December 11, 2012

Day 11 - Data Center Ops Tips

This was written by Chris Webber.

With all the talk and movement to the cloud, it is easy to forget that many of us still have datacenter ops responsibilities. For many, they don't even know it as DC Ops, but just simply as a job duty. DC Ops, or Datacenter Operations, is, in it's simplest form, taking care of the operations that happen inside the datacenter. This datacenter may very well be a closet for some of us, but it is nevertheless, the datacenter.

Like the terms Operations or Systems Administration, what tasks are involved in DC Ops vary widely. Nothing said herein is written as a rule but as something to think about. Additionally, just like all things in our field, what has worked for me won't necessarily work in your environment. Here are a few things that I think are important and that I find that even people with many years of experience don't always know.

Equipment

For me, there is always a basic set of gear that I take with me to the DC. When I had multi-DC responsibilities, all of these things went into a backpack that went with me. Now that I really only have responsibilities at one location, they sit on the table and on the shelf in the DC.

The Basics

  • Drill - While most drills will do, there are a few things I look for:
  • Small - I love the little Makita 12V drills.
  • Variable Speed - There are two parts to this.
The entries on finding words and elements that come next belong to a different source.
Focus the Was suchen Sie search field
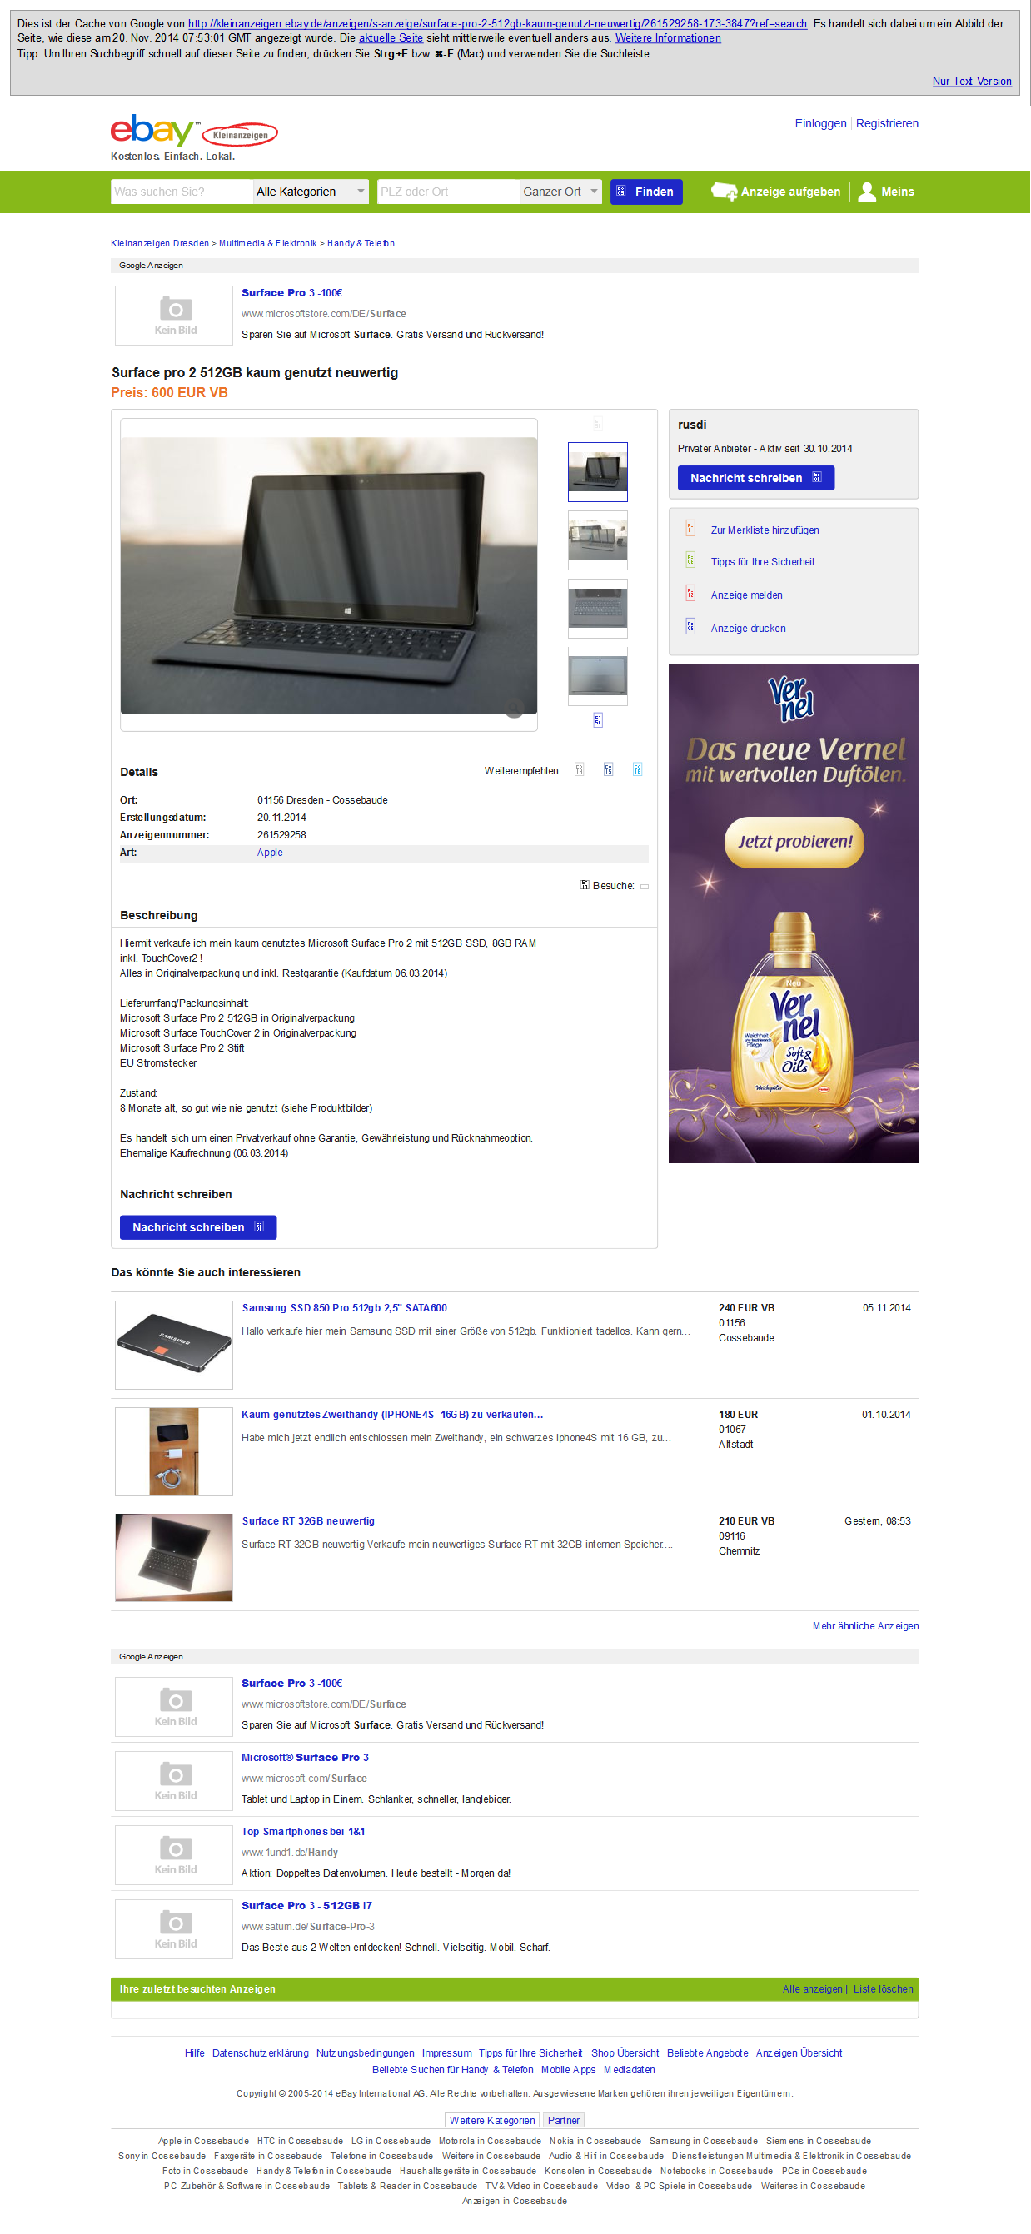The height and width of the screenshot is (2234, 1031). pyautogui.click(x=181, y=192)
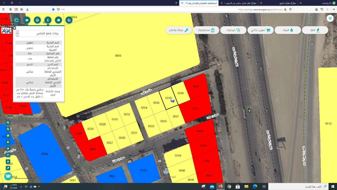Screen dimensions: 337x190
Task: Go to previous map extent arrow
Action: click(x=8, y=142)
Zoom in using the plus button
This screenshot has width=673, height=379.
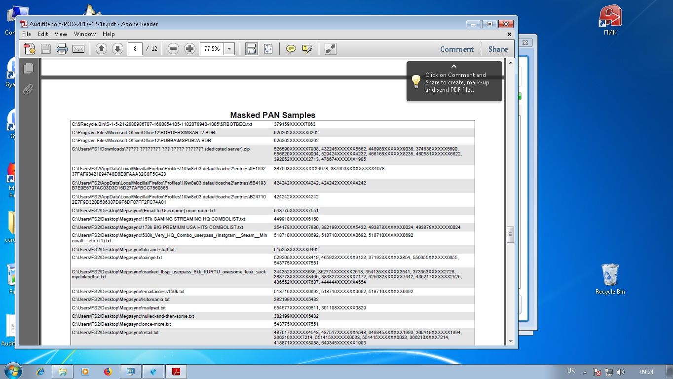(x=189, y=49)
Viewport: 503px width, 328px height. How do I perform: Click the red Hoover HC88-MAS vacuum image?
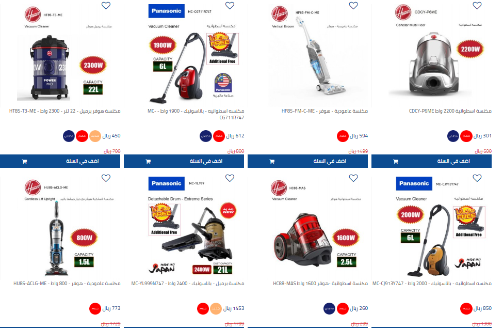click(302, 238)
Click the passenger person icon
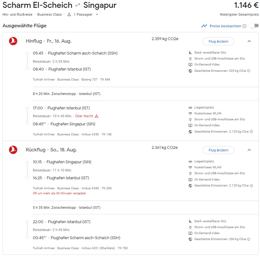Image resolution: width=260 pixels, height=257 pixels. click(x=69, y=14)
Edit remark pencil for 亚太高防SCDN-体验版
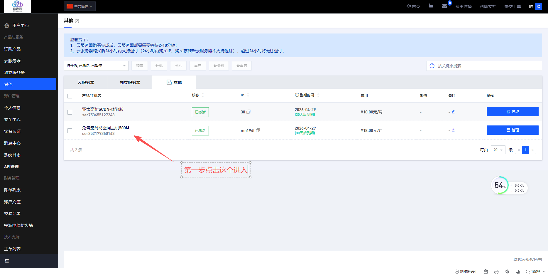Viewport: 548px width, 275px height. (453, 112)
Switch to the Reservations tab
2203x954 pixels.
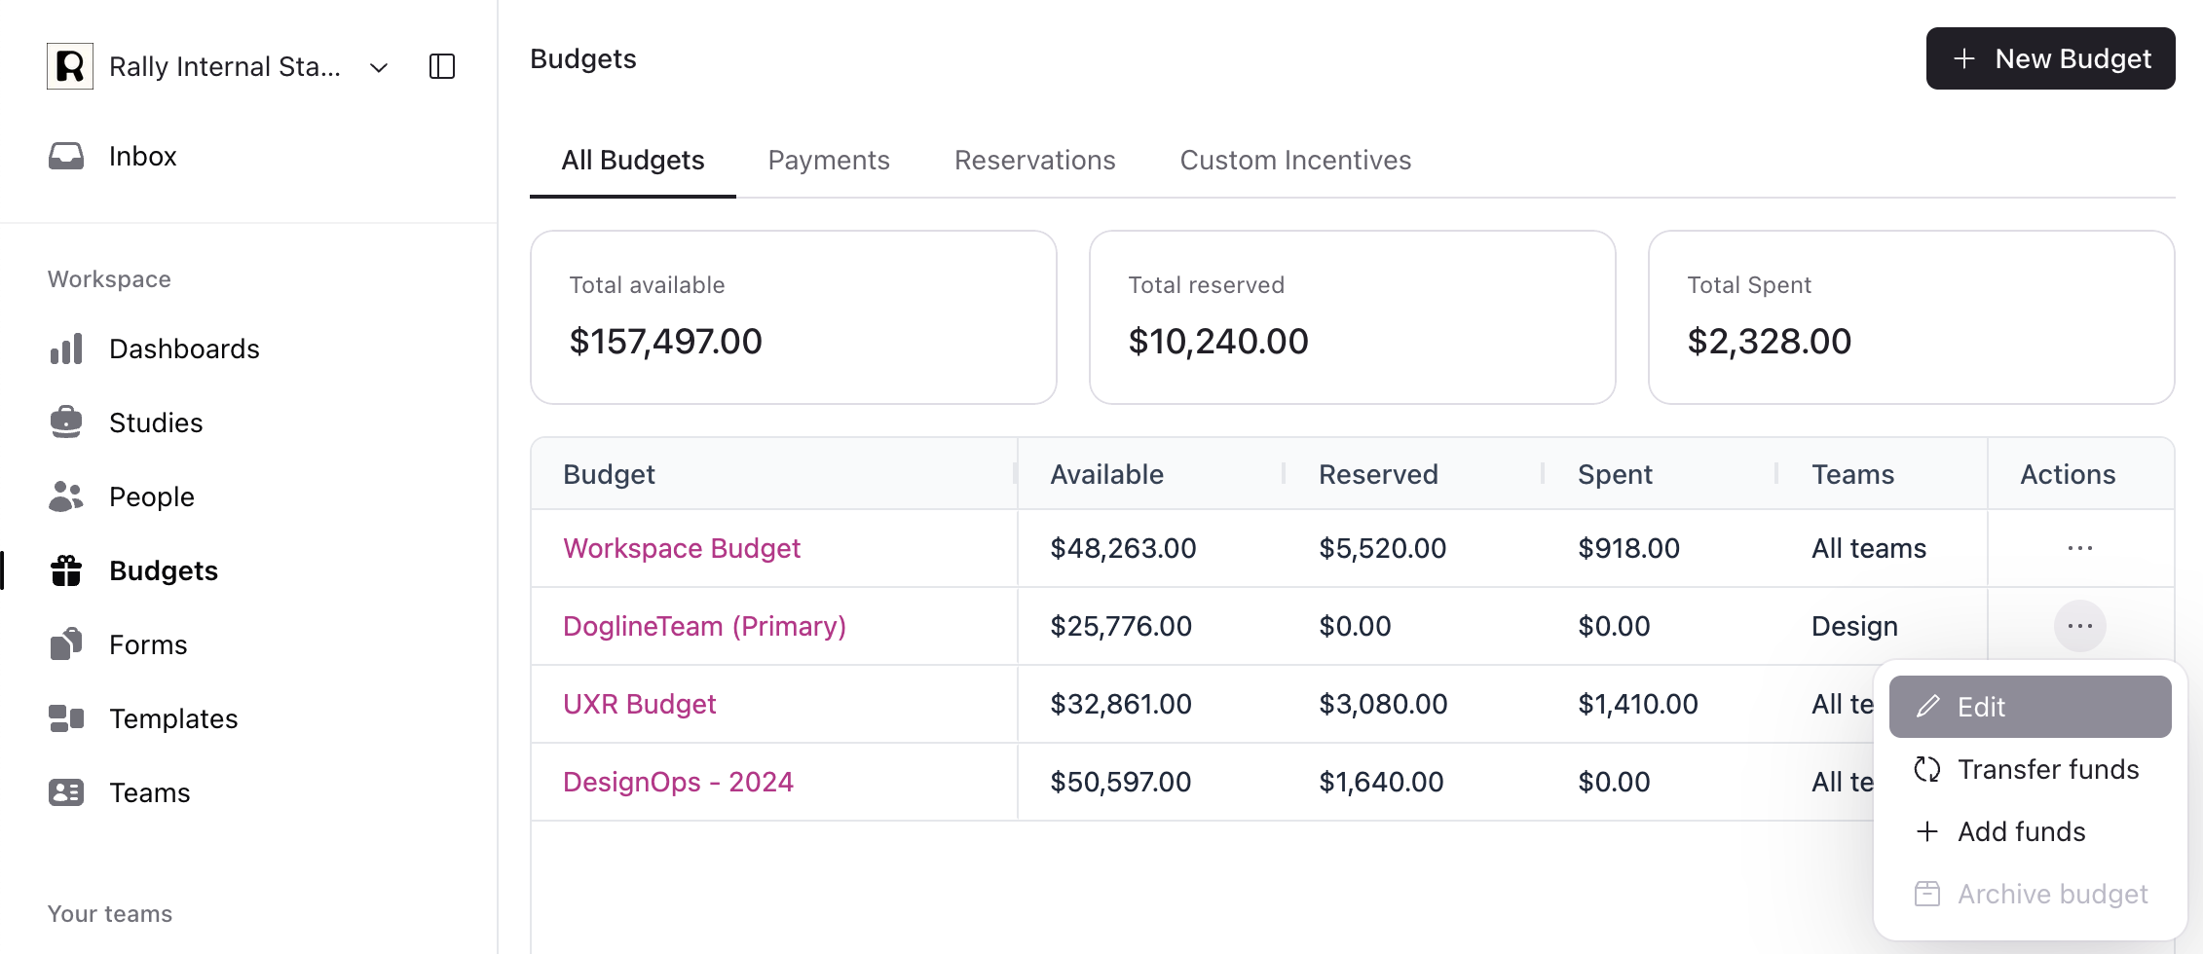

A switch on top that changes the max and the ability to adjust based on how the trigger is pulled.
  • Variable Torque - This is the numbers that you can change on front of the drill. In general, I find that it is good to keep this number around 3-6 on most drills. This setting will help prevent accidental stripping of screw heads.
  • Drill Bits - This is one of the areas where the more the better, but here is a list of what I would make sure you have as a minimum. Additionally, magnetic bits will save your ass… Just sayin.
  • #1, #2 & #3 Philips Head Bits - Yes, you need all three. #2 is the most common, but you will need the #3 when dealing with most M6 screws and the #1 when dealing with the smaller screws inside systems.
  • Standard (Flat) Head Bit - These come in handy for various things, not to mention standard screws. It is good to keep a few sizes handy.
  • Bit Extension - You will want an extension in your kit. I use one that is about 12" long but anything 3" or longer should be good enough. Look for ones that are magnetic.
  • Kneepads - Yes, kneepads. These will make all the difference in the world if you are up and down off the floor at all. I tend to prefer the ones with hard caps on them because I can slide on the DC floor.
  • Mechanics Gloves - I tend to pick up a few pairs of the Craftsman ones around the holidays. These will save your hands from cuts when dealing with rails and cardboard. Additionally, I find it much easier to do long runs of cables with gloves on.
  • Label Maker - I will go into more details about which ones I use and why in the Labeling section.
  • Flashlight - Something that is more than say 30 Lumens is probably your best bet.
  • Utility Knife - Boxes, tape, cable, need I say more?
  • Hearing Protection - If you are going to be in the DC for any substantial amount of time, earplugs or earmuffs will make a world of difference. Everyone I know that has been doing this for more than a decade seems to have hearing loss, and it's always a good idea to protect ourselves.
  • Adjustable Wrench - Also known as a Crescent wrench, these are great for lowering feet on racks and other misc things.

Always Be Prepared

Below is the list of things that are not required but, have been added to my kit over the years.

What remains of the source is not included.